The back seat driver is the epitome of this annoying individual. He doesn’t participate in helping you get to your destination, but just annoys with complaints and pointing out when you missed your street.
The mother-in-law is another caricature of an individual that has nothing but negative to say. I like the joke: what is behind every successful person? An astonished mother-in-law. These people seem to find joy in your distress.
So what do we do with them? We tune them out. We try not to pay attention. We do not permit them to influence our actions and lives.
But how many internal auditors fit this profile? How many just drone on about failures of controls and how we have taken risks we should not (not including allowing them in the back of the car)?

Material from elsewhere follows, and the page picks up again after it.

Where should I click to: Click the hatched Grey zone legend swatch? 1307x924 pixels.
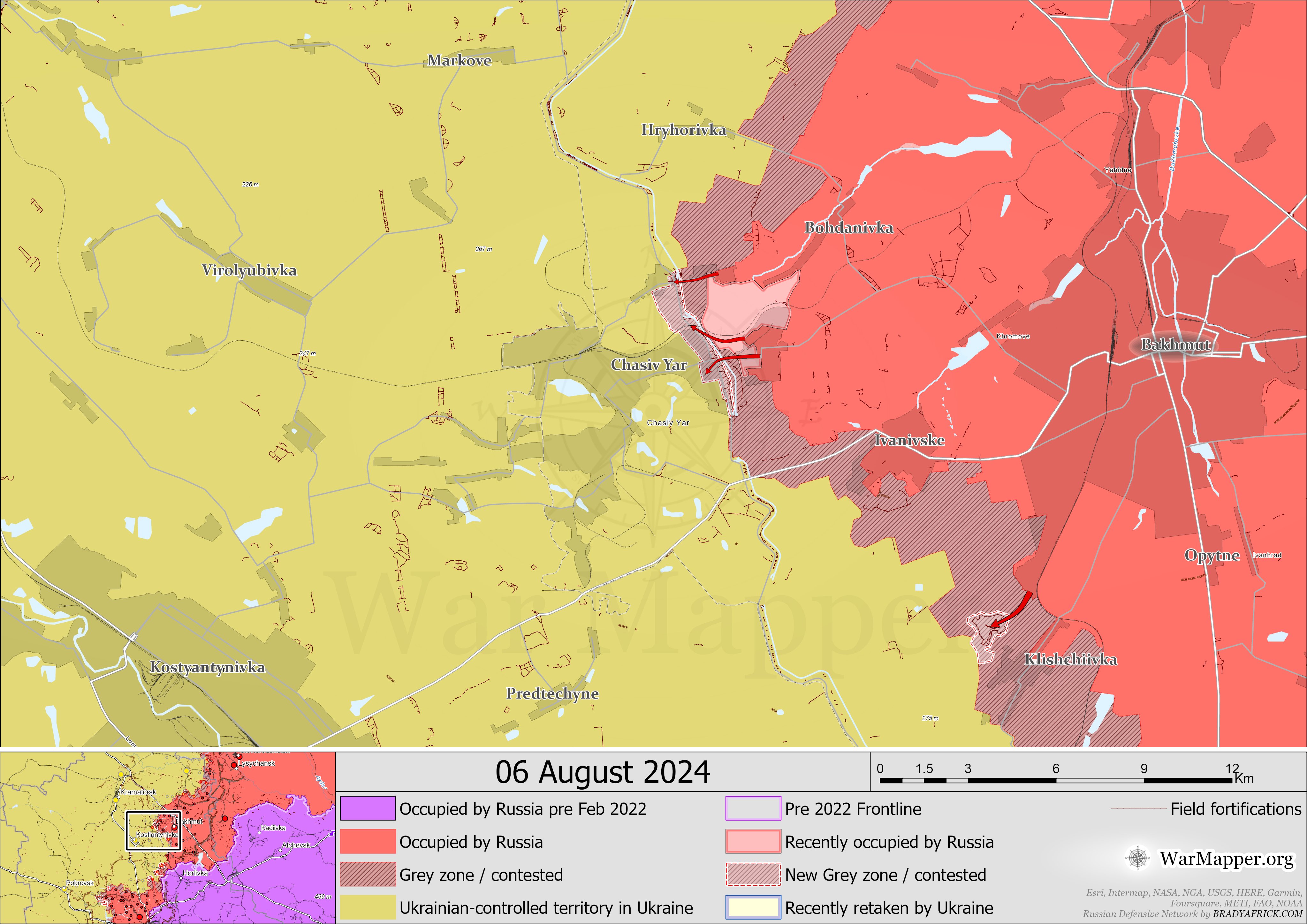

Years ago, I talked to a business executive who was so fed up with the internal auditors at his location that he moved them out of their onside office to a location a few miles away.
Let’s contrast that with the person that I hope everyone has in their life: a coach for excellence, a mentor on life’s journey that is not hesitant to tell you the truth about where you are and the mistakes you are about to make, but does so with the clear intent to help you succeed. Criticisms are constructive and designed to help not hinder.
This is the person you welcome, not to the back seat of your life, but right next to you in front. Your mentor and life coach gives you a better chance for success, to be a better person, to win in the game of life.
How many internal auditors are life coaches for excellence? How many recognize that the only way they succeed is through the success of their organization?
Success is not measured in the number of findings, but in the lack of findings as controls are improved.
What type of internal auditor does your organization have?
Don’t tell me that in order to be independent and objective the auditor cannot align with the success of the organization. I will kick those auditors to the curb.